A few days before encountering my friend’s hockey bag, another friend showed me her flogger. It was purple and brown and beautifully crafted. She let me touch it, and it seemed like it could be soothing and massage-y.

“Do you want to try it?” Friend Two asked casually.

I froze with a polite smile on my face: “I don’t know!” Friend Two didn’t push it; she just set the flogger down on the picnic bench where we were sitting. I remarked that if she’d told me it was a massager, I’d be all over it, but the word flogger was too scary.

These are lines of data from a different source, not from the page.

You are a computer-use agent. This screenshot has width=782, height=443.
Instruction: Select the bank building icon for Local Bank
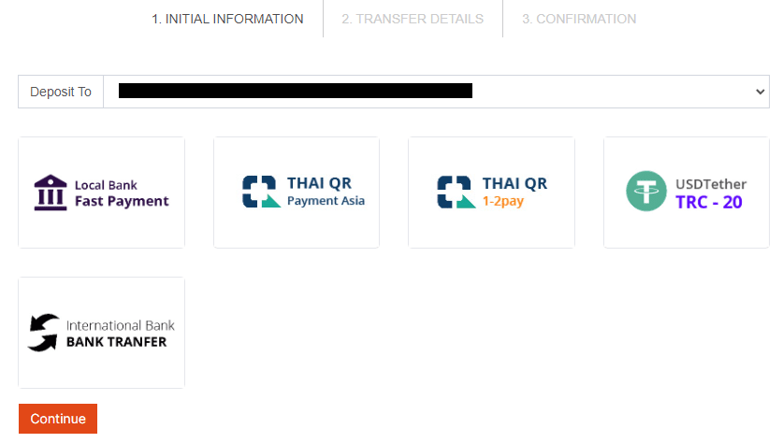coord(51,193)
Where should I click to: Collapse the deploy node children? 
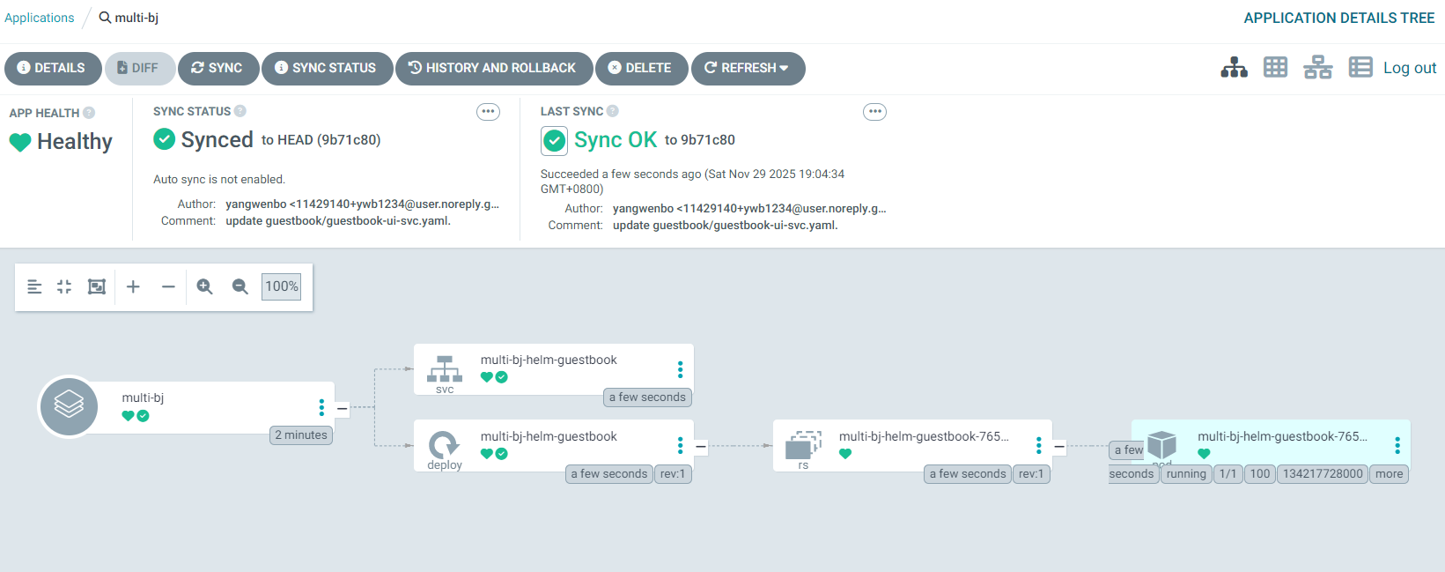tap(701, 447)
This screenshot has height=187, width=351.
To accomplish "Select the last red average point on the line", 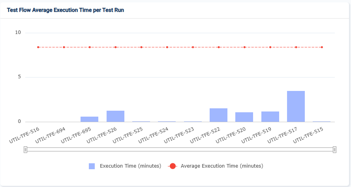I will tap(322, 47).
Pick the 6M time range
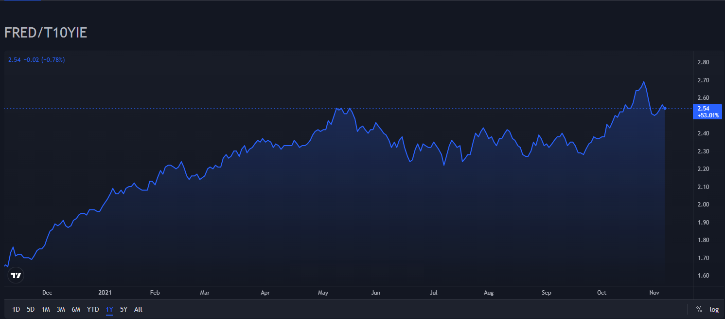725x319 pixels. tap(76, 309)
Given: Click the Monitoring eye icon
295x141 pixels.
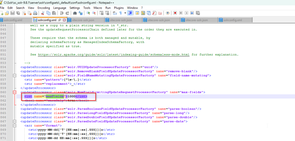Looking at the screenshot, I should [x=167, y=13].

But scary how? Certainly I wasn’t afraid it would hurt. I was afraid, on some paralyzed emotional level, to have anything to do with an object labeled Flogger. To use a flogger on myself , or to let someone else use it on me, felt at that moment like it would be crossing an invisible yet indelible boundary. It would mean engaging with kink on a level beyond the verbal. It would be in a way like a first kiss—the first kiss in this life after M.

My real first kiss (excluding stage kisses) came very late, at age 20, and by that time kissing had become a barbed, electrified barrier. I’m not sure I remember my first kiss with M. (Insane!) I remember the hug when we met for the first time, on top of the Empire State Building, and I remember the heavy make-out session on my futon, the first time anyone had touched me in a few places, and how hugely, overpoweringly exciting it was, like nothing I’d ever imagined.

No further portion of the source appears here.